#DarwinsBalls, Bracketology and some half-cocked statistics.
Before you read, head over to Gerty-Z's blog post about #DarwinsBalls and see how you can help contribute to science in classrooms. I am a poor graduate student and I've donated $20 total thus far. I know you can too.
I love sports. Maybe more so, I love sports stats. They astound me. How people can be so involved with numbers and the beauty of statistics applied... it's awesome. I thank one calculus professor I had, Tom Falbo at Santa Rosa Junior College, who always jabbered about baseball and how baseball and stats are married. It wasn't until years after his class I found that out.
The place I like tinkering with stats the most is definitely the NCAA Division 1 Men's Basketball Championship Tournament, or as it's known in most places: March Madness. It's a handful of days (mostly weekends) in March where the best college basketball teams in the nation compete. It's also a testament to inter-conference play and how being the best in one conference (e.g. SEC, Big 10, PAC-12, etc.) might not mean you're the best in the nation.

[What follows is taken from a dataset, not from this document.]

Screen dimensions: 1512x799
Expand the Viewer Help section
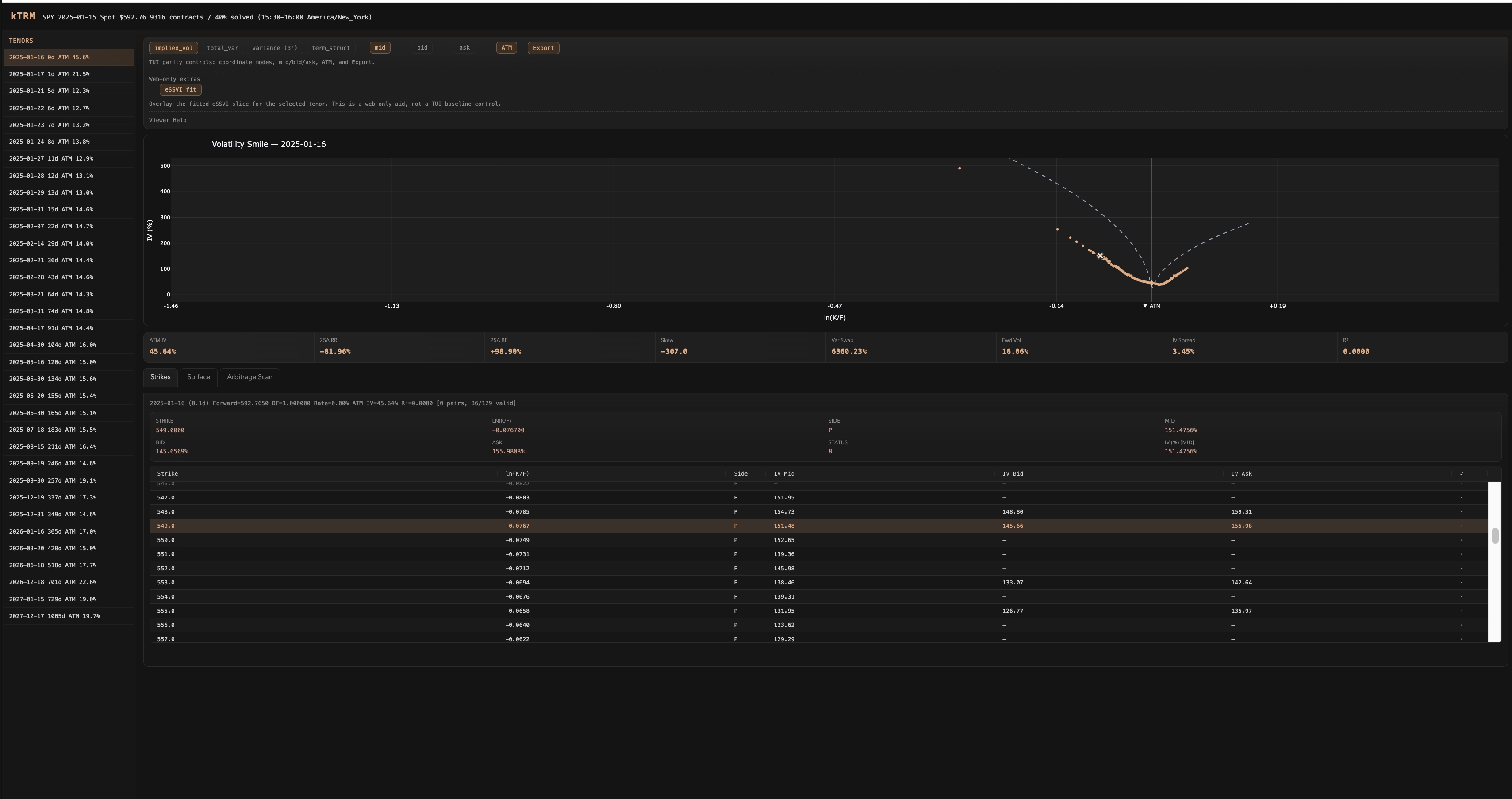tap(168, 120)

The tournament itself consists of 64 teams in a single-elimination tournament. If you win, you play on, if you lose you are eliminated from the tournament. Many people try to choose the best teams out of these 64, usually called "bracketing" or putting together your bracket (the tournament "bracket" refers to how the teams are matched up to each other and how teams advance to play subsequent winners). Most brackets are guess-work or subjective choosing, but I have taken to the statistics of each team and put together two analyses to make my analysis this year. Every year I tweak my formula a little. These are my 2014 formulas:
2014 Offensive Analysis
First, we have to set a limit to who we will include into the stats. In a game, only ~9 players per team rotate in to the game. On a typical college basketball roster, there are ~14 players on a team, ranging from 11 players to as many as 18 players. In most cases, the 9 players who score the most points account for >90% of the team statistics. So, all of my team stats are based off of the top 9 players based upon contribution in points over the season.

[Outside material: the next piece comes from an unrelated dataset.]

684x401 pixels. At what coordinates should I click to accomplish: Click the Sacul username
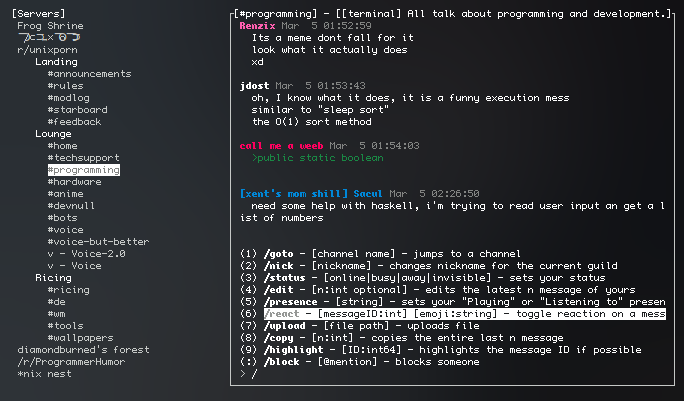pyautogui.click(x=368, y=193)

Before I continue, my stats all come from Sports Reference: College Basketball. It's the go-to place for free stats.
This year, my offensive analysis relies on minutes played (MP), shots (aka field goals) attempted (FGA) and total points made over the season (PTS). My theory was if a team is shooting the ball a lot and taking up a lot of time, and converting those shots to points, then the team with the best points per attempt over time should be the best offensive team.
Please don't laugh at me, real statisticians.
To create the team average:
Average FGA across the top 9 point-scorers on the team.
Average PTS across the same.
First, we create a denominator that includes FGA and MP. I suppose my logic here is I wanted a ratio of attempts per minute (APM). And that's exactly what we get:
Now we divide PTS by APM. I assumed this would give us a number representing points gained depending on your attempts per minute. Thus, the larger number a team had means they had more quality possessions over time (either more points or more time and less attempts). Here's the 2014 offensive analysis:
2014 Defensive Analysis
Last year, I only used an offensive analysis with bits and pieces of defensive stats to create a single number to base my bracket on. I didn't crack the top 10 of my bracket pool. I figured it was because I wasn't factoring in defense heavily enough.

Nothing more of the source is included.